# STATED EXERCISE:
Extract from the records below the lines running from the one containing "What do you see at coordinates (837, 67)" through the one containing "maximize is located", inclusive, and repeat them without any change.
------ AVAILABLE RECORDS
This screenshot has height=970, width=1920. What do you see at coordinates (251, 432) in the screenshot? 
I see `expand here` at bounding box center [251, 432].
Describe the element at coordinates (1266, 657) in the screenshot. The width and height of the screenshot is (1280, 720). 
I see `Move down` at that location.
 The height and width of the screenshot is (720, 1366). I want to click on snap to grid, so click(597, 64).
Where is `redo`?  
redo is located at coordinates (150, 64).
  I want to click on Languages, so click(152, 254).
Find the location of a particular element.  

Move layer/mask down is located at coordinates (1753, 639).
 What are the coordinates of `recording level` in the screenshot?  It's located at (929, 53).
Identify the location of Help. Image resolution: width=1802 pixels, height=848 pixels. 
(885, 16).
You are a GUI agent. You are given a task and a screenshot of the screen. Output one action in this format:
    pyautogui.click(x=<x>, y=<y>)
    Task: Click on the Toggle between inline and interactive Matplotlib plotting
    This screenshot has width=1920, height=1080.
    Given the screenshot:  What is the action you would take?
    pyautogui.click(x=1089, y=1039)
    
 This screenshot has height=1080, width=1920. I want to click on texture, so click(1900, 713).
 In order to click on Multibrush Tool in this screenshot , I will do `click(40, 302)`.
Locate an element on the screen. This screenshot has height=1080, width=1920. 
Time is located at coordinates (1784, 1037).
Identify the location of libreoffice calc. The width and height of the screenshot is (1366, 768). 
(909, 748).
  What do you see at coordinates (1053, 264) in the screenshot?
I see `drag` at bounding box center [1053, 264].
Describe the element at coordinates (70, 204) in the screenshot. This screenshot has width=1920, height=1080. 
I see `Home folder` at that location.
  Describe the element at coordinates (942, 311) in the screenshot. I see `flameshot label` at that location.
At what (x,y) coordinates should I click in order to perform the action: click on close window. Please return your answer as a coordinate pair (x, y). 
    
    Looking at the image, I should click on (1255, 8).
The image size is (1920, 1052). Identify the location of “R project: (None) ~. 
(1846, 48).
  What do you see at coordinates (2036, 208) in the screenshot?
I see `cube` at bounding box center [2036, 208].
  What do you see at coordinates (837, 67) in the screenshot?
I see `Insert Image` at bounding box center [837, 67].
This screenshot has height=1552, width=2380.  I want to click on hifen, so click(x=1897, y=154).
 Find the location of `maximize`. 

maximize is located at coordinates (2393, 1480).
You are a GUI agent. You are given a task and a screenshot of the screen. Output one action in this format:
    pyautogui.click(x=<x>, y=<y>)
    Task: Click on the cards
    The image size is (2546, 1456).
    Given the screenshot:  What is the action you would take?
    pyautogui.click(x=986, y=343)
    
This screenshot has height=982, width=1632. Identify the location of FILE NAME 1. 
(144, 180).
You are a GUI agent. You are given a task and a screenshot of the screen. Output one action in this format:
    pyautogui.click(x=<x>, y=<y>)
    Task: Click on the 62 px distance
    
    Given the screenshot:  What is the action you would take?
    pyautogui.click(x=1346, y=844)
------------
# CORRECT OUTPUT:
  What do you see at coordinates (837, 67) in the screenshot?
I see `Insert Image` at bounding box center [837, 67].
This screenshot has height=1552, width=2380.  I want to click on hifen, so click(x=1897, y=154).
 Find the location of `maximize`. 

maximize is located at coordinates (2393, 1480).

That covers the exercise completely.